-- Start Text shown --

LEGO-Eval: Towards Fine-Grained Evaluation on Synthesizing 3D Embodied Environments with Tool Augmentation

Gyeom Hwangbo, Hyungjoo Chae, Minseok Kang, Hyeonjong Ju, Soohyun Oh, Jinyoung Yeo

2025-11-06

LEGO-Eval: Towards Fine-Grained Evaluation on Synthesizing 3D Embodied Environments with Tool Augmentation

Summary

This paper focuses on the challenge of creating realistic 3D scenes from text descriptions using artificial intelligence, and then accurately evaluating how well the created scene matches the original description.

What's the problem?

Currently, AI struggles to generate 3D scenes that truly reflect the complexity and realism of the real world. This is because the instructions given to the AI are often too simple and don't provide enough detail. Furthermore, existing methods for checking if a generated scene matches the instructions aren't very good because they don't fully 'understand' the 3D scene and can misinterpret how objects relate to each other.

What's the solution?

-- End Text shown --
-- Start Dataset excerpt --

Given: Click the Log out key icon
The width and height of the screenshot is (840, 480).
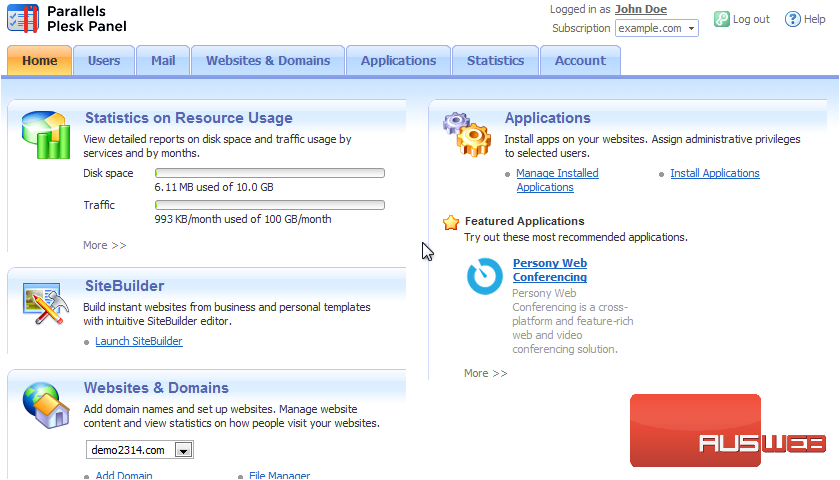Looking at the screenshot, I should 722,19.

-- End Dataset excerpt --

• Required tasks:
a: Answer these from the LEGO-Eval summary:
(i) What two things does the paper focus on?
(ii) What reason does the summary give for the instructions making it hard for AI to generate realistic 3D scenes?
(iii) What two faults does the summary find in existing methods for checking whether a generated scene matches its instructions?
b: Quote the passage from the LEGO-Eval summary that opens with the words containing "Gyeom Hwangbo, Hyungjoo" and closes with "to each other.".

• Results:
a:
(i) Creating realistic 3D scenes from text descriptions using artificial intelligence, and accurately evaluating how well the created scene matches the original description.
(ii) The instructions are often too simple and don't provide enough detail.
(iii) They don't fully 'understand' the 3D scene, and they can misinterpret how objects relate to each other.

b:
Gyeom Hwangbo, Hyungjoo Chae, Minseok Kang, Hyeonjong Ju, Soohyun Oh, Jinyoung Yeo

2025-11-06

LEGO-Eval: Towards Fine-Grained Evaluation on Synthesizing 3D Embodied Environments with Tool Augmentation

Summary

This paper focuses on the challenge of creating realistic 3D scenes from text descriptions using artificial intelligence, and then accurately evaluating how well the created scene matches the original description.

What's the problem?

Currently, AI struggles to generate 3D scenes that truly reflect the complexity and realism of the real world. This is because the instructions given to the AI are often too simple and don't provide enough detail. Furthermore, existing methods for checking if a generated scene matches the instructions aren't very good because they don't fully 'understand' the 3D scene and can misinterpret how objects relate to each other.